If Simon is right and there is a willed element to self-destruction, then music is more cynical than I thought; especially if record companies and the media use it as a promotional tool. And I’m still not convinced that people don’t buy into the whole style over substance thing anyway. If the Libertines’ music did have something attractive about it, then was it simply the image? I’m sure in many cases, the ramshackle charm of the music came later because fans had already decided the Libertines were good based on Doherty and Carl Barât’s antics reported in the media. Unsubstantiated these accusations may be but I can’t help being a cynic having seen the confused state music is in right now.

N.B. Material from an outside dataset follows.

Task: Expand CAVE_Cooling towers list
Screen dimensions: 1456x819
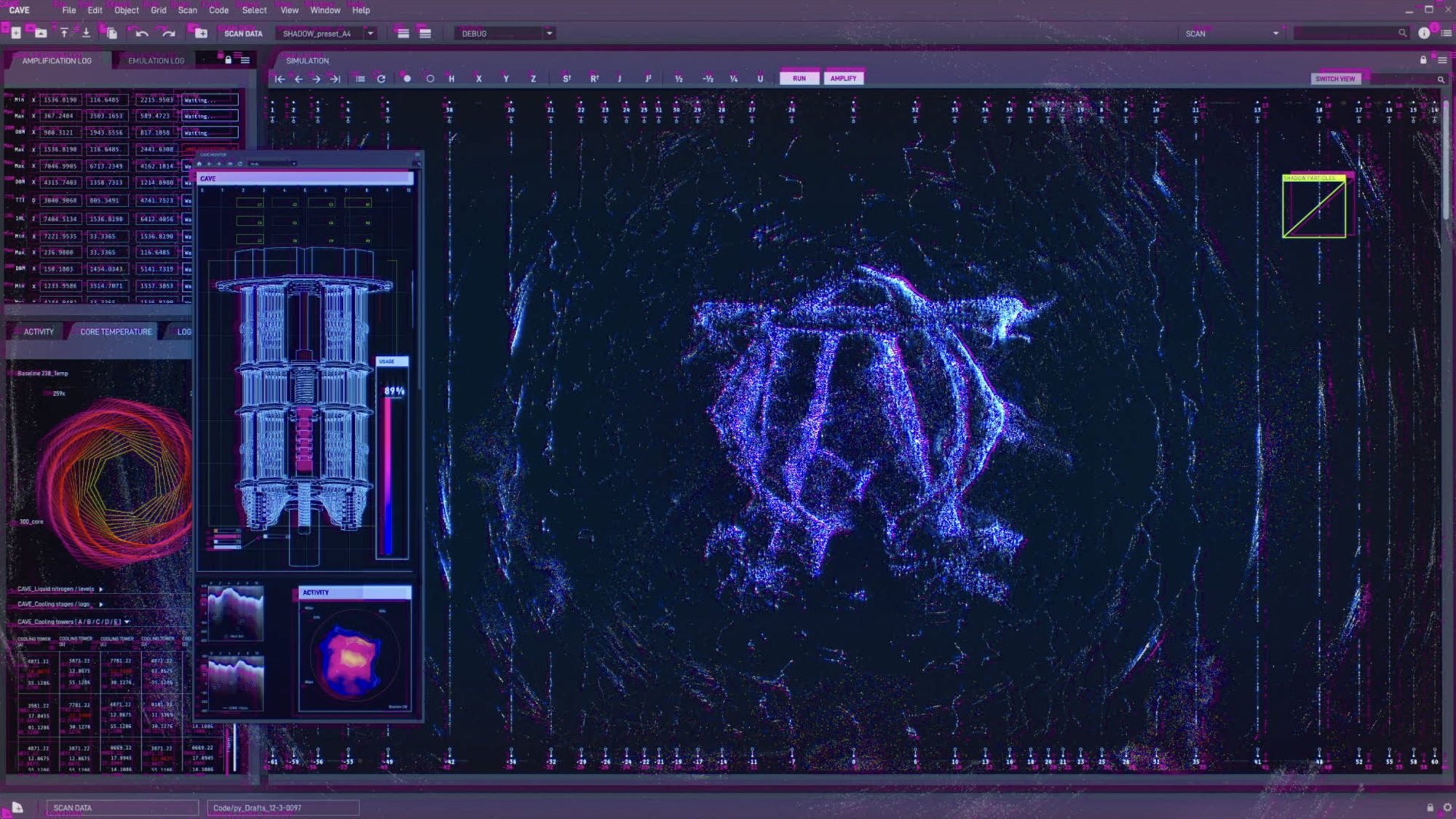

Indeed, the 00s was rife with confusion; indicative of the dominion of concessionary, commoditised art and the ever widening gulf between the good and the great, in part due to the things which in theory should have lessened it – blogs, MP3s, YouTube and MySpace. These individualised media tools widened the spectrum of general opinion and praise, but also that of criticism. As an inverse result of all the truths being spouted, the 00s had no galvanising truth and the disparity of musical quality and style is a result of this. With no sign of slowing down in the atomisation of the music community, it could be a while before we hear more music of universal relevance and greatness.

However, it also follows that artists can’t be wholly implicated in this. Social atomisation, as Simon emphasises, gives us – the audience – much more of a stake in music’s success and greatness too.

“Greatness/importance isn’t just an integral component of the record, it is partly conferred by an audience, and that becomes a cycle of amplification in so far a band responds to the fact that the audience is out there waiting on what they do. And if they know that, and also know there’s going to be wide ripples from whatever it is they next do, they respond by raising their game. I think musicians and bands in the 00s were responding, unconsciously, to a creeping sense of inconsequentiality. More and more of the most interesting musicians (the ones I like anyway) seem to be more about pursuing these idiosyncratic, almost solipsistic paths”

Whilst the 00s saw the power of communication expand rapidly and diffuse down to every person with access to the internet, Simon also points out that there comes a responsibility along with this – to support artists and respond to their music in a positive, enthusiastic way. Whether this is possible or not in a time where the gap between the good and the great is getting larger remains to be seen, but movements like grime and dubstep, along with defiantly brilliant artists like Radiohead, Panda Bear, Talib Kweli and Four Tet, prove that there is hope yet.

Nevertheless, remember that the future is, at least in part, in our hands.